Just as domestic animals like cats can escape into the wild and become feral, so can plants, and that happened with the Russian Olive. By the 1920s, it was flourishing without any human help in Utah and Nevada, and it spread to Colorado in the 1950s.
The main problem with the Russian Olive, according to the state agriculture department, isn’t its use in windbreaks and rural landscaping. It’s that the trees spread into riparian zones along rivers and creeks, where they’re so hardy that they crowd out native species like cottonwoods and boxelders.
That changes the food mixture available for wildlife, and those changes ripple throughout the environment. Thus Russian Olives were already banned in many counties before the statewide prohibition was announced.
What should you plant instead if you were planning on Russian Olives for some low-water landscaping?
The state agriculture department recommends a native of western Nebraska (we weren’t aware of any trees in western Nebraska, but on the other hand, it’s an area one tends to cross quickly without making any stops to look for foliage).

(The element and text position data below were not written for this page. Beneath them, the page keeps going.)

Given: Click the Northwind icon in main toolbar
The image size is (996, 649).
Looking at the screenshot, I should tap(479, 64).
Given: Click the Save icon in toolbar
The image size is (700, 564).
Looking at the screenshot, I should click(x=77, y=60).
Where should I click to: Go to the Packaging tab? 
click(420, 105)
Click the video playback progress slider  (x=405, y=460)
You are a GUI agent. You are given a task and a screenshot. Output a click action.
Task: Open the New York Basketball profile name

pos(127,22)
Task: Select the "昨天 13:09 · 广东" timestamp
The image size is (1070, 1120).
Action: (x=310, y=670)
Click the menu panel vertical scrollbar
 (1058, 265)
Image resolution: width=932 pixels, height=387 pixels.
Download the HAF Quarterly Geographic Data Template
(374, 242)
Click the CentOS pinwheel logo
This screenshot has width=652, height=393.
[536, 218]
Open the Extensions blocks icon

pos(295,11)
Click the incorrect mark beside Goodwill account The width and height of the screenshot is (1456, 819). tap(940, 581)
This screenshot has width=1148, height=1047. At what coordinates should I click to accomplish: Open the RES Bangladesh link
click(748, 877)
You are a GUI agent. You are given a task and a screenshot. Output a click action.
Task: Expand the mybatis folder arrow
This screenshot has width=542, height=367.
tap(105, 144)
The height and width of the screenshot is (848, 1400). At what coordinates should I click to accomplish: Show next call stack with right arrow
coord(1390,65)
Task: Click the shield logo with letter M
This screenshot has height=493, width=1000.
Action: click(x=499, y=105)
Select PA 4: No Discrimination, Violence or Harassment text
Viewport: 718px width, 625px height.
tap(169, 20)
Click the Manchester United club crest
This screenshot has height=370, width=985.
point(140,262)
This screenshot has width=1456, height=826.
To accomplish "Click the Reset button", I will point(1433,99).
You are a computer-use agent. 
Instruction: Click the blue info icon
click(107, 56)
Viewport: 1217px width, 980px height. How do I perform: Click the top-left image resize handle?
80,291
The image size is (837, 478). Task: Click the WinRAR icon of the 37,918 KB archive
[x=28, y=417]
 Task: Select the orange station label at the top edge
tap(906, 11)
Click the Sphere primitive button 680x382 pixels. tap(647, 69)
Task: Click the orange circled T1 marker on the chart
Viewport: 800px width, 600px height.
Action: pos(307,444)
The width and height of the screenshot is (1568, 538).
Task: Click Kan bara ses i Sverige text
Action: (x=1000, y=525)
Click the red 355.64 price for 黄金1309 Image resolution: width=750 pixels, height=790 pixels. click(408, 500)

It’s the Silver Buffaloberry (Sheperdia argentea), which is also drought-tolerant with silvery-green leaves. It produces berries that birds enjoy, and the University of Nebraska extension service says they can also be used for jellies and jams.
They grow 12 to 18 feet high, with an eight-foot spread, and look almost identical to the Russian Olives, according to Pleasant Avenue Nursery in Buena Vista, which also advised us that they thrive in our high and dry climate.
Other “noxious weeds” banned by the state agriculture department: Bouncingbet, Chinese clematis, Common St. John’s wort, Common tansy, Cypress spurge, Dame’s rocket, Giant salivinia, Hydrilla, Myrtle spurge, Orange hawkweed, Oxeye daisy, Purple loosestrife, Saltcedar, Scentless chamomile, and Yellow toadflax.